Si le pronostic penchait d’avance pour celui qui contrôle le pouvoir au Kremlin depuis plus de 18 ans, on a pu observer dans les media des manifestations de la part de quelques citoyens russes contre Poutine. Mais était-il envisageable de voir une autre figure au pouvoir en Russie ? Comment ces élections contribuent à renforcer le pouvoir du président de la Fédération russe ? Peut-on réellement parler de démocratie ?

Il faut savoir que depuis 2000, Vladimir Poutine est à la tête de la Russie, en ayant réussi à contourner la règle du « Pas plus de deux mandats consécutifs ». La technique ? Réussir à faire élire président un proche, Dmitry Medvedev,  qui vous désigne premier ministre le temps d’un mandat, avant de reprendre son siège de président.
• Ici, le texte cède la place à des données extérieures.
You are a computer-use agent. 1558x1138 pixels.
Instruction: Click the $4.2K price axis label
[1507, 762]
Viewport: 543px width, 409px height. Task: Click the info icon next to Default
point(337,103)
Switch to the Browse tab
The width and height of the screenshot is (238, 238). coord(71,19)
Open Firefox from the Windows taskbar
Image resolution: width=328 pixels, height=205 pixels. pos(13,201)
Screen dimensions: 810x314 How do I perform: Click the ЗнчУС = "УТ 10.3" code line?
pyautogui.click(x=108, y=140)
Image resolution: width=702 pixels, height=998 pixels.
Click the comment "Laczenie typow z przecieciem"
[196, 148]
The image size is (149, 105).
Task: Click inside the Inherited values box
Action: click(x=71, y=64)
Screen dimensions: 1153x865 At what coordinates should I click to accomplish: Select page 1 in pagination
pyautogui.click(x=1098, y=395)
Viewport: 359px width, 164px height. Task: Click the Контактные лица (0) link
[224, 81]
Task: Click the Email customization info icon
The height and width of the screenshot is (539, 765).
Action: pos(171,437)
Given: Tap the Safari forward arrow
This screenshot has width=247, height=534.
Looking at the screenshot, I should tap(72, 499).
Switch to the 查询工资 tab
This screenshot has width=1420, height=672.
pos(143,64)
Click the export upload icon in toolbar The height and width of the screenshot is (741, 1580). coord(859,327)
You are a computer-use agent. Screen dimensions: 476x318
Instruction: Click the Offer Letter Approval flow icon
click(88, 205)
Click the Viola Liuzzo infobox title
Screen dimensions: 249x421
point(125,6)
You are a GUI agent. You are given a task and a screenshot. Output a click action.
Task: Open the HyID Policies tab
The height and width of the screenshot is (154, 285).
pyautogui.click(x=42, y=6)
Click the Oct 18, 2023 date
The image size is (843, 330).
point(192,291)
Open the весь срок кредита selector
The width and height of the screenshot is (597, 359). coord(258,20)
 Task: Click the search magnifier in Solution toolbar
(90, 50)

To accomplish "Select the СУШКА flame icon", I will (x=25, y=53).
Plutôt habile.

Après tant d’années, la population a placé sa confiance dans Vladimir Poutine. Quel est l’intérêt d’organiser des élections, dont on connait d’avance le résultat ? L’objectif est simple : renforcer et crédibiliser le pouvoir en place. Si le président Poutine obtient 70% des voix, et que 70% de la population vote, sa présidence est légitime.

Pour maximiser les chances de réussite, mieux vaut ne pas avoir de candidats trop puissants sur le podium. Le processus de candidature pour les élections présidentielles est laborieux pour ceux qui osent s’y piquer ; suite aux accusations de fraudes (bourrage d’urnes) lors des élections de 2012, Medvedev et Poutine ont modifié le code électoral, abaissant le nombre de signatures de citoyens nécessaires à 300 000 (contre 1 000 000 avant, ce qui est censé simplifier l’accès à la candidature). Il y a cependant des conditions : les signatures doivent provenir des 86 régions de Russie, sans que plus de 50 000 d’entre elles proviennent d’une seule région. Ceci demande beaucoup de temps et d’argent.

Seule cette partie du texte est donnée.